---- Extracted information

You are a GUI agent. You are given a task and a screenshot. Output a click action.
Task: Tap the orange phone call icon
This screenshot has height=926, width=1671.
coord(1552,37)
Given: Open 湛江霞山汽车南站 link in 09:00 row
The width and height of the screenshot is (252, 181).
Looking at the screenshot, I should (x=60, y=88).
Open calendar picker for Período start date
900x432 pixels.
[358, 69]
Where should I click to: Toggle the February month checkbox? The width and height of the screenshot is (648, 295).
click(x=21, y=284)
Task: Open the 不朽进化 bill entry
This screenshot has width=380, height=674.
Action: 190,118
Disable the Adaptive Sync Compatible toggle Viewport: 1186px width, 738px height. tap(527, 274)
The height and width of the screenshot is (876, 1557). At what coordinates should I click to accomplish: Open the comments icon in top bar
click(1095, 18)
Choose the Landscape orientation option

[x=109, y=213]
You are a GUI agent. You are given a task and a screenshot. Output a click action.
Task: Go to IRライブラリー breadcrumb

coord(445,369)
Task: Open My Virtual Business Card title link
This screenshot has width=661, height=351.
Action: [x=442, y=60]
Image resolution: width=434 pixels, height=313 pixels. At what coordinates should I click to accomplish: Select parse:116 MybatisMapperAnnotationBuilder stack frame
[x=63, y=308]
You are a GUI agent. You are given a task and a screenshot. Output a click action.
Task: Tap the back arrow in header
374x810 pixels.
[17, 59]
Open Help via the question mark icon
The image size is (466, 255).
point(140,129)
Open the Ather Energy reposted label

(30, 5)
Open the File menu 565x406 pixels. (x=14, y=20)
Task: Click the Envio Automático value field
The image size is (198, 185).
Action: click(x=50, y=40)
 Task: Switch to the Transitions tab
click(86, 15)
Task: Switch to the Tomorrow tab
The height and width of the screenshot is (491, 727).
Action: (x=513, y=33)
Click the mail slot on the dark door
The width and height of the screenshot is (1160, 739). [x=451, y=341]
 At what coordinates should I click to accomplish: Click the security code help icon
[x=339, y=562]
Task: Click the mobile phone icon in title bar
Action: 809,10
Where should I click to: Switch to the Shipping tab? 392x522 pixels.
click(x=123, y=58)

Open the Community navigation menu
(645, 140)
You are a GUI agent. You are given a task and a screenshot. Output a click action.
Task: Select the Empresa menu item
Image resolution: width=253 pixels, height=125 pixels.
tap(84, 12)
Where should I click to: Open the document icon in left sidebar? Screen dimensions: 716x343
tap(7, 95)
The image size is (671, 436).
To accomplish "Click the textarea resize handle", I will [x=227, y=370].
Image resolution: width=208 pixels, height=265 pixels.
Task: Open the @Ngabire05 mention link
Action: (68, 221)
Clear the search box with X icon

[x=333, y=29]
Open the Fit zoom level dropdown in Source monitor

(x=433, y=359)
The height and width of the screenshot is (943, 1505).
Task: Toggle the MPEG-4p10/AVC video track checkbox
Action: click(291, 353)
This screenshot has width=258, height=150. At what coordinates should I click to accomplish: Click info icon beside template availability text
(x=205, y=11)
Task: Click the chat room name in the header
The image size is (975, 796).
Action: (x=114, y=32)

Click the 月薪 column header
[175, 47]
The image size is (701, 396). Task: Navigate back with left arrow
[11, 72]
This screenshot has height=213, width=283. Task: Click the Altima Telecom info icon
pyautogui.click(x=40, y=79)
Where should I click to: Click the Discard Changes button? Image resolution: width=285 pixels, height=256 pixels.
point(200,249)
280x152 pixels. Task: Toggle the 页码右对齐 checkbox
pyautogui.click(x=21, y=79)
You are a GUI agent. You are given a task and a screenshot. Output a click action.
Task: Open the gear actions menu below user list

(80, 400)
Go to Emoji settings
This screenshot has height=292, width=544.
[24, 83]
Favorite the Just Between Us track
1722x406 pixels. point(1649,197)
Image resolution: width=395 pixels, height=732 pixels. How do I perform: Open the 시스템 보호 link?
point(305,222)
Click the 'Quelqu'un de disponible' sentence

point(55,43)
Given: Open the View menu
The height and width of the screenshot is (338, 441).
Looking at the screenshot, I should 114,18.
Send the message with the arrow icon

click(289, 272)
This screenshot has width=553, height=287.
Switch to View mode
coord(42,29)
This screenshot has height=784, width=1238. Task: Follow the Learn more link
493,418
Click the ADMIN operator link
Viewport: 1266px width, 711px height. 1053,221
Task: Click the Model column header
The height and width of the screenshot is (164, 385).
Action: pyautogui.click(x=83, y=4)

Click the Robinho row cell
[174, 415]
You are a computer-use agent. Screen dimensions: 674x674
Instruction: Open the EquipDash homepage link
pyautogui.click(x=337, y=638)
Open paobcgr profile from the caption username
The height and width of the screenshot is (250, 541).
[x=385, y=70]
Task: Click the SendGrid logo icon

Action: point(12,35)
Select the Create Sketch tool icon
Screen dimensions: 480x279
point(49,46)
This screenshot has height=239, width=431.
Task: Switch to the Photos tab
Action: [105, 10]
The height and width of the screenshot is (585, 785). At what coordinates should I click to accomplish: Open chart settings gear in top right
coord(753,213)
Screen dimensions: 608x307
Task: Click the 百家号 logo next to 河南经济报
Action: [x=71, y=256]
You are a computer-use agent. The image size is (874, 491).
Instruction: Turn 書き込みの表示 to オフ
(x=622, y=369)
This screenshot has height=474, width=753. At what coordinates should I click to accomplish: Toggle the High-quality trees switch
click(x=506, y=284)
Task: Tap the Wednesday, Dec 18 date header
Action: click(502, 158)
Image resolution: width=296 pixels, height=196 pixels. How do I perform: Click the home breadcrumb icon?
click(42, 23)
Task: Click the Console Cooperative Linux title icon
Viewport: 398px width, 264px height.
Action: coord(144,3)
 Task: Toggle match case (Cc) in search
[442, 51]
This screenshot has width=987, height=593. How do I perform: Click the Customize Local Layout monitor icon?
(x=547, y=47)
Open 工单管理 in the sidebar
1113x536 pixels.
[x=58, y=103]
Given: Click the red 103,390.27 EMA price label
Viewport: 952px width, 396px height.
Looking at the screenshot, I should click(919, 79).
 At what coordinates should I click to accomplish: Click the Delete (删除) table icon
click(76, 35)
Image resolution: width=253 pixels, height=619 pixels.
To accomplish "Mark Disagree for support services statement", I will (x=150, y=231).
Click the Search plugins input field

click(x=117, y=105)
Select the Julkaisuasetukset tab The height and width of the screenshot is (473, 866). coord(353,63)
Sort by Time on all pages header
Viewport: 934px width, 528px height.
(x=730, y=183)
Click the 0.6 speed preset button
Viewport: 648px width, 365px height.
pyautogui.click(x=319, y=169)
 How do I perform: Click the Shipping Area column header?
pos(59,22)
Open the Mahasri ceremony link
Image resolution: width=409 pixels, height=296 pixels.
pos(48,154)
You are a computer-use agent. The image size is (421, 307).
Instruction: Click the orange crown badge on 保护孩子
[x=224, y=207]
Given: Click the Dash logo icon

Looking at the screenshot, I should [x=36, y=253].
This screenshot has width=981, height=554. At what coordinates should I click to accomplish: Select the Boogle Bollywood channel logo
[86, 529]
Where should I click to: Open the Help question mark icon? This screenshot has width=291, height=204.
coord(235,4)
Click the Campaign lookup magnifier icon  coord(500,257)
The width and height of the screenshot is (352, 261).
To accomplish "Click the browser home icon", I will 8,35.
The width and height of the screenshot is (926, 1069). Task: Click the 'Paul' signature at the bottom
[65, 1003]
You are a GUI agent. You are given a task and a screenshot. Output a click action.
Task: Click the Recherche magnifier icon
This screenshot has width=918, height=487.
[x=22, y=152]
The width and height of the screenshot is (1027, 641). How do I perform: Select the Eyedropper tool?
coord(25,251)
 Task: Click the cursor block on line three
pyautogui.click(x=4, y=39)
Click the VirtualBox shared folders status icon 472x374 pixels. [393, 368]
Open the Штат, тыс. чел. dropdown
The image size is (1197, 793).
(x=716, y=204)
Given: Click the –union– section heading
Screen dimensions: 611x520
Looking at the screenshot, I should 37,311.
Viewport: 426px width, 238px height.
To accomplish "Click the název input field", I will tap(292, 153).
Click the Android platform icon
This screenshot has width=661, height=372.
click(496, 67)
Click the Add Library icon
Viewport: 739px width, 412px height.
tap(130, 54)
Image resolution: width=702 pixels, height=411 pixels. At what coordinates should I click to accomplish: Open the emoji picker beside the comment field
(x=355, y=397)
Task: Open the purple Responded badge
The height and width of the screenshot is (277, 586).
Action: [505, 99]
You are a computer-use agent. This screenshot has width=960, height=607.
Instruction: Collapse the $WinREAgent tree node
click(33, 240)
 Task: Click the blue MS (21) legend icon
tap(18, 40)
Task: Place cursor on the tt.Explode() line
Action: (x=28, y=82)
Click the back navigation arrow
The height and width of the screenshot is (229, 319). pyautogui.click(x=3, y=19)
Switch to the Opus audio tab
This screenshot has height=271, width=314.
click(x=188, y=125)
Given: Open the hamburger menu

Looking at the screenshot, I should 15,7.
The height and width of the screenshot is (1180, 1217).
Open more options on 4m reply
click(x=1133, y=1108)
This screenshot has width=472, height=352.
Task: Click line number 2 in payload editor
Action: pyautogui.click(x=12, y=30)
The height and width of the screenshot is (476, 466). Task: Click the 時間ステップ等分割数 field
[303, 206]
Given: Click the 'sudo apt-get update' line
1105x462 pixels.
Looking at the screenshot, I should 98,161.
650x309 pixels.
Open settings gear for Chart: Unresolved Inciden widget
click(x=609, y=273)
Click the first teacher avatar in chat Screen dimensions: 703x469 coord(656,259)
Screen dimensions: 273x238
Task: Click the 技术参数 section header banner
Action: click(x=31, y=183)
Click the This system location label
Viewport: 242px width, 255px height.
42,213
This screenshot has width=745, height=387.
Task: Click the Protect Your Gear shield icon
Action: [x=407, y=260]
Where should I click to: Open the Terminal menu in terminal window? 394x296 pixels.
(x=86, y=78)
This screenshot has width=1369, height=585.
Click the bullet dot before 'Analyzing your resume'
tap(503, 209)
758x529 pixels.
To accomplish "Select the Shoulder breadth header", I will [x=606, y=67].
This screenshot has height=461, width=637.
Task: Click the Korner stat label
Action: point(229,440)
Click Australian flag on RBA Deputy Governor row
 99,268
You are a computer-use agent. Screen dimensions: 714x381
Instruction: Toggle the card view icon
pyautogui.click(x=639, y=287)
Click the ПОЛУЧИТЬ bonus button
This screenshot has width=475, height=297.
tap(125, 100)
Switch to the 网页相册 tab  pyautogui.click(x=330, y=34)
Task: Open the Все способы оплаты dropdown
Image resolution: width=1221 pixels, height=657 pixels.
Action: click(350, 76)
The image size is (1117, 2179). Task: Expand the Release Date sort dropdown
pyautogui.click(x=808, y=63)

--------

**Assignment:** Count up the lines in the records where the string "magnifier" appears. Your reply is that number alone.

**Expected answer:** 2